Final angiogram showed the enlarged inferior mesenteric artery and significant collateral network arising from it.

The patient was discharged three days later in good health. He showed no symptoms of ischemic colitis and his rest pain was resolved (ABI >0.5 bilateral). After eighteen months, the patient remained asymptomatic (no postprandial pain and resolution of lower extremity rest pain). CT angiography revealed patency of the IMA, absence of an endoleak, and aneurysm sac shrinkage (max diameter 4.5 cm) (Fig. 3).

Fig. 3

Postoperative follow-up images at 1 month (left) and at 1 year (right) showed patent endograft and no sign of an endoleak.
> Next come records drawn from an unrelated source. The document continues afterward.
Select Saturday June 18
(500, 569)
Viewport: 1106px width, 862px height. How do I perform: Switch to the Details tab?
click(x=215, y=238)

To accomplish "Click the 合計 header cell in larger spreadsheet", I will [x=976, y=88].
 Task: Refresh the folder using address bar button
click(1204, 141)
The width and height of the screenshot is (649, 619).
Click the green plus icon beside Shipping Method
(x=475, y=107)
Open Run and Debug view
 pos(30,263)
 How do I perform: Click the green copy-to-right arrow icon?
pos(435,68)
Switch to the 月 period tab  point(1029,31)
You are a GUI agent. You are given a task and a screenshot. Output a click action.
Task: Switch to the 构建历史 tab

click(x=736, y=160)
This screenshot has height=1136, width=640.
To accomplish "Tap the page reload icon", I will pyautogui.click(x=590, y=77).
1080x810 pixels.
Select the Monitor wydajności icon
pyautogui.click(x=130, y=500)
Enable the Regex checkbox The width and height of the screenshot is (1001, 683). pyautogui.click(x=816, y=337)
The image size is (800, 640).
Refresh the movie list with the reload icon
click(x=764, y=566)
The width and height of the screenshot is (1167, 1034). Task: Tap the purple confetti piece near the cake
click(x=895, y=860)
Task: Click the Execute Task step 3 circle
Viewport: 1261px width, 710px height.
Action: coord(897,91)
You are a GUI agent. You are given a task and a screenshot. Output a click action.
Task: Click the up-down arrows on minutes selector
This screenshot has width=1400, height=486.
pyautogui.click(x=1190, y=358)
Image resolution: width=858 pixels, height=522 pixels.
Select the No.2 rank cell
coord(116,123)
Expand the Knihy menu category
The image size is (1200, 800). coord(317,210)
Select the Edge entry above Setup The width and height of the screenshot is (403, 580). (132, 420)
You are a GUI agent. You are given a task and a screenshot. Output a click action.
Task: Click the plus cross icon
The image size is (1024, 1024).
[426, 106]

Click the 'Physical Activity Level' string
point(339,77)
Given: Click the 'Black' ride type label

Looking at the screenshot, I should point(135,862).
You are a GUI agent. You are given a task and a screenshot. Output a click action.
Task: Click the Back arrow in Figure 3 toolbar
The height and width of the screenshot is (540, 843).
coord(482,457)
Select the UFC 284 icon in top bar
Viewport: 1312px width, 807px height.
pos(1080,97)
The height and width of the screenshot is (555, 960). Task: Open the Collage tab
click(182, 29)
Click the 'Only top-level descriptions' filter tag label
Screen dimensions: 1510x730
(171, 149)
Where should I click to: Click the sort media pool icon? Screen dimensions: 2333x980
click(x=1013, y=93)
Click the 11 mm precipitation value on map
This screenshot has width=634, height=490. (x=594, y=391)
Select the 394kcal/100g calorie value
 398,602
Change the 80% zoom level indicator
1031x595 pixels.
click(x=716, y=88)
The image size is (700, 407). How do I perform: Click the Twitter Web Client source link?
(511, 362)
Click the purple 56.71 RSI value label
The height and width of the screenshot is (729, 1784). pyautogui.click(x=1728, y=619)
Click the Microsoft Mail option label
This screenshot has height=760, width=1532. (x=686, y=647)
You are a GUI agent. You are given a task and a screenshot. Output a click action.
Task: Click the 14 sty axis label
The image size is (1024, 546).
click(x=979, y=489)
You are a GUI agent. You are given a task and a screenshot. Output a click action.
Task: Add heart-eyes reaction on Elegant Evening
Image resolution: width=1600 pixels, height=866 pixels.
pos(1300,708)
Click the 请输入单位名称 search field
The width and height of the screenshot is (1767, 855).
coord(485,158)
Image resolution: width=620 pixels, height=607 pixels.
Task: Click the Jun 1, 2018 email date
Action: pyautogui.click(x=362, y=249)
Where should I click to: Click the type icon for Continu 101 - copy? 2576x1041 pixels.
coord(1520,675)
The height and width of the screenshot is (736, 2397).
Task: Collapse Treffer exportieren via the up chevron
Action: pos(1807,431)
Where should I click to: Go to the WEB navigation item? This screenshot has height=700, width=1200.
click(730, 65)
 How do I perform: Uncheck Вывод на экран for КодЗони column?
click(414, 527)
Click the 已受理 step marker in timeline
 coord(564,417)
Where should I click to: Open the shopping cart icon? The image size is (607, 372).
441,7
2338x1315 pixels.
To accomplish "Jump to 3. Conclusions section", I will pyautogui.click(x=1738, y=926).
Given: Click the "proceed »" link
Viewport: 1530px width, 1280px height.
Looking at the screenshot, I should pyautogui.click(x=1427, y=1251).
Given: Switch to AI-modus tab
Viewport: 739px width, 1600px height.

Informed consent has been obtained from the patient for the publication of the case report and accompanying images.

DISCUSSION

Splanchnic circulation constitutes the celiac artery, SMA, IMA, and their collateral pathways (Arc of Riolan, marginal artery of Drummond, and meandering artery). Internal iliac arteries are the other important interconnections. The occurrence of bowel ischemia after EVAR is estimated to be <1% whereas that after OSR is ~3.6% [1]. As a result, selective reimplantation of the IMA is suggested in OSR to prevent post-operative ischemic colitis [2]. Indications of preservation could be bilateral occlusion of hypogastric artery or occlusion of SMA or of the celiac trunk. Other indications could be synchronous AAA and IMA aneurysm or a previous colon procedure where the collateral network is probably interrupted [3,4]. However, all these indications remain relative and are not well documented.

The patient had a significant collateral network along with an occluded SMA. Angioplasty of the celiac trunk was performed previously. Considering the comorbidities of the patient (recent MI and ejection fraction <40%), OSR was not an option. Hence, we decided to proceed with an endovascular therapy. The patient was already enrolled in a hemodialysis program and was also diagnosed with an occluded SMA and hence preservation of the ostia was not considered. This way we managed to increase the proximal landing zone from 0.8 cm to 3 cm. Preservation of the IMA could be achieved either with a fenestrated branched endograft or with the chimney technique. The chimney technique is readily performed unlike the fenestrated endograft (time to manufacture the endograft). The economic advantage using chimney technique is obvious too. The surgeon chose endografts in proportion with radial force/flexibility and his experience with the materials. Moulding of the endograft/covered stent was performed simultaneously to prevent a pressure gradient.

The chimney technique is commonly advocated during EVAR for the preservation of the renal arteries, celiac trunk, or SMA in the aortic lesions having inadequate landing zones [5,6]. This technique has been performed for IMA preservation by other surgeons too. For example, this technique was performed on a patient diagnosed with concomitant AAA and IMA aneurysm. The chimney technique could also be preferred in patients diagnosed with AAA and bilateral occlusion of the hypogastric artery [2-4,7]. Parallel grafts have proved to be feasible and safe and the authors agree with Rancic’s opinion [8] that the chimney technique should not be considered as a bailout technique but as a planned pre-operative procedure to maintain the perfusion of an artery [5,6]. The chimney technique could maintain perfusion in the IMA not only in EVAR cases but also in Covered Endovascular Reconstruction of the Aortic Bifurcation procedures for patients with high possibility of bowel ischemia.

In conclusion, pre-operative evaluation of the splanchnic circulation and careful pre-operative planning are crucial to maintain the collateral networks and to avoid bowel ischemia. The chimney technique is feasible and offers minimally invasive preservation of the IMA in patients undergoing endovascular procedures.